┌─ Task input
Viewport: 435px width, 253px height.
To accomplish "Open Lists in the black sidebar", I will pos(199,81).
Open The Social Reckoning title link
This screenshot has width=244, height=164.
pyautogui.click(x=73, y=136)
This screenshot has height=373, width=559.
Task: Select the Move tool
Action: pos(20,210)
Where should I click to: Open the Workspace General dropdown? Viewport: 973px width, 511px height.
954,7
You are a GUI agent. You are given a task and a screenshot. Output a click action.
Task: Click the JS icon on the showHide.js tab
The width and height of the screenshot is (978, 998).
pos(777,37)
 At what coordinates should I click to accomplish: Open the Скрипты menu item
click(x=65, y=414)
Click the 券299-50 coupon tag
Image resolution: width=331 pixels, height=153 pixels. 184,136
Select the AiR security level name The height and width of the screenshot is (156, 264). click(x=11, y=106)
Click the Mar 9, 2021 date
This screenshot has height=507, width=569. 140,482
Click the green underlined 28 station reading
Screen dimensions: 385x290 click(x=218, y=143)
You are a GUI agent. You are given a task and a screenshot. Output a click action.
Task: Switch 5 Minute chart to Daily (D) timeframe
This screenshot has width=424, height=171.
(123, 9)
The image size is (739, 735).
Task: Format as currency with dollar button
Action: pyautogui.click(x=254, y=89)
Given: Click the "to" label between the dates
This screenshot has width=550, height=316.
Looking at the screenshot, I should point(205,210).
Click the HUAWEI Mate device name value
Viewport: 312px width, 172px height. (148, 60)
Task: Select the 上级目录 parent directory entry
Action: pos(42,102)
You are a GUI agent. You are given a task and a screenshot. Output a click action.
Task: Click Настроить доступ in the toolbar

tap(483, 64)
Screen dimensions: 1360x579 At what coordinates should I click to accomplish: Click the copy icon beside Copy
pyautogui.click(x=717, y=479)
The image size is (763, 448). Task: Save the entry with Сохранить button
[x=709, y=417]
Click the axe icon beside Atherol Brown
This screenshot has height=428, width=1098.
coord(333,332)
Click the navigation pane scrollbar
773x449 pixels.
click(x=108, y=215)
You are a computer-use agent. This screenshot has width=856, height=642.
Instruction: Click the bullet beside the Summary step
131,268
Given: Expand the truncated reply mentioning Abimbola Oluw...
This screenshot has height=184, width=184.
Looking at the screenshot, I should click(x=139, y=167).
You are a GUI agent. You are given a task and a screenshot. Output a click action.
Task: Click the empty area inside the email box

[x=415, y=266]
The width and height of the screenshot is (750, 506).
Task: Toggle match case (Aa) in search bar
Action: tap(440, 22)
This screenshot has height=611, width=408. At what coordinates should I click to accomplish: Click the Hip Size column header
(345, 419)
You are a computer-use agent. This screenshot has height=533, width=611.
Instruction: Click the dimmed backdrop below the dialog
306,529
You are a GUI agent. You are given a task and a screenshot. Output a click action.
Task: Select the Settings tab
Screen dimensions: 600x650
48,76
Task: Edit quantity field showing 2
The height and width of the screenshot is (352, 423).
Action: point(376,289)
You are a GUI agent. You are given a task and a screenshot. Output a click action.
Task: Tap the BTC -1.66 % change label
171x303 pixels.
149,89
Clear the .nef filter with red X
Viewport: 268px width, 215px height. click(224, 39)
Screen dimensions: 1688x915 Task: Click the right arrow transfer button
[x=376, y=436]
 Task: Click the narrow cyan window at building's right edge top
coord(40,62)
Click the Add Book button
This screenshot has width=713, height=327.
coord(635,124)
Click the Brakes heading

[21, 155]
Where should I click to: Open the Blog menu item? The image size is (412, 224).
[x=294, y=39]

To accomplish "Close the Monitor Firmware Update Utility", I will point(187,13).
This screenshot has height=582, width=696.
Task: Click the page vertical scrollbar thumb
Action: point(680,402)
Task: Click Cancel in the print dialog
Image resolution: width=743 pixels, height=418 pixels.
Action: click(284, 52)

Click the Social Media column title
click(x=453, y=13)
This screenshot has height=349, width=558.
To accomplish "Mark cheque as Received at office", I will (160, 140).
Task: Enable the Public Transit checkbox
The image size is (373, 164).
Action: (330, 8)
└─
**Problem details:**
The data above should be copied out with complete accuracy.

**Task solution:**
Viewport: 435px width, 253px height.
To accomplish "Open Lists in the black sidebar", I will pos(199,81).
Open The Social Reckoning title link
This screenshot has width=244, height=164.
pyautogui.click(x=73, y=136)
This screenshot has height=373, width=559.
Task: Select the Move tool
Action: pos(20,210)
Where should I click to: Open the Workspace General dropdown? Viewport: 973px width, 511px height.
954,7
You are a GUI agent. You are given a task and a screenshot. Output a click action.
Task: Click the JS icon on the showHide.js tab
The width and height of the screenshot is (978, 998).
pos(777,37)
 At what coordinates should I click to accomplish: Open the Скрипты menu item
click(x=65, y=414)
Click the 券299-50 coupon tag
Image resolution: width=331 pixels, height=153 pixels. 184,136
Select the AiR security level name The height and width of the screenshot is (156, 264). click(x=11, y=106)
Click the Mar 9, 2021 date
This screenshot has height=507, width=569. 140,482
Click the green underlined 28 station reading
Screen dimensions: 385x290 click(x=218, y=143)
You are a GUI agent. You are given a task and a screenshot. Output a click action.
Task: Switch 5 Minute chart to Daily (D) timeframe
This screenshot has width=424, height=171.
(123, 9)
The image size is (739, 735).
Task: Format as currency with dollar button
Action: pyautogui.click(x=254, y=89)
Given: Click the "to" label between the dates
This screenshot has width=550, height=316.
Looking at the screenshot, I should point(205,210).
Click the HUAWEI Mate device name value
Viewport: 312px width, 172px height. (148, 60)
Task: Select the 上级目录 parent directory entry
Action: pos(42,102)
You are a GUI agent. You are given a task and a screenshot. Output a click action.
Task: Click Настроить доступ in the toolbar

tap(483, 64)
Screen dimensions: 1360x579 At what coordinates should I click to accomplish: Click the copy icon beside Copy
pyautogui.click(x=717, y=479)
The image size is (763, 448). Task: Save the entry with Сохранить button
[x=709, y=417]
Click the axe icon beside Atherol Brown
This screenshot has height=428, width=1098.
coord(333,332)
Click the navigation pane scrollbar
773x449 pixels.
click(x=108, y=215)
You are a computer-use agent. This screenshot has width=856, height=642.
Instruction: Click the bullet beside the Summary step
131,268
Given: Expand the truncated reply mentioning Abimbola Oluw...
This screenshot has height=184, width=184.
Looking at the screenshot, I should click(x=139, y=167).
You are a GUI agent. You are given a task and a screenshot. Output a click action.
Task: Click the empty area inside the email box

[x=415, y=266]
The width and height of the screenshot is (750, 506).
Task: Toggle match case (Aa) in search bar
Action: tap(440, 22)
This screenshot has height=611, width=408. At what coordinates should I click to accomplish: Click the Hip Size column header
(345, 419)
You are a computer-use agent. This screenshot has height=533, width=611.
Instruction: Click the dimmed backdrop below the dialog
306,529
You are a GUI agent. You are given a task and a screenshot. Output a click action.
Task: Select the Settings tab
Screen dimensions: 600x650
48,76
Task: Edit quantity field showing 2
The height and width of the screenshot is (352, 423).
Action: point(376,289)
You are a GUI agent. You are given a task and a screenshot. Output a click action.
Task: Tap the BTC -1.66 % change label
171x303 pixels.
149,89
Clear the .nef filter with red X
Viewport: 268px width, 215px height. click(224, 39)
Screen dimensions: 1688x915 Task: Click the right arrow transfer button
[x=376, y=436]
 Task: Click the narrow cyan window at building's right edge top
coord(40,62)
Click the Add Book button
This screenshot has width=713, height=327.
coord(635,124)
Click the Brakes heading

[21, 155]
Where should I click to: Open the Blog menu item? The image size is (412, 224).
[x=294, y=39]

To accomplish "Close the Monitor Firmware Update Utility", I will point(187,13).
This screenshot has height=582, width=696.
Task: Click the page vertical scrollbar thumb
Action: point(680,402)
Task: Click Cancel in the print dialog
Image resolution: width=743 pixels, height=418 pixels.
Action: click(284, 52)

Click the Social Media column title
click(x=453, y=13)
This screenshot has height=349, width=558.
To accomplish "Mark cheque as Received at office", I will (160, 140).
Task: Enable the Public Transit checkbox
The image size is (373, 164).
Action: (330, 8)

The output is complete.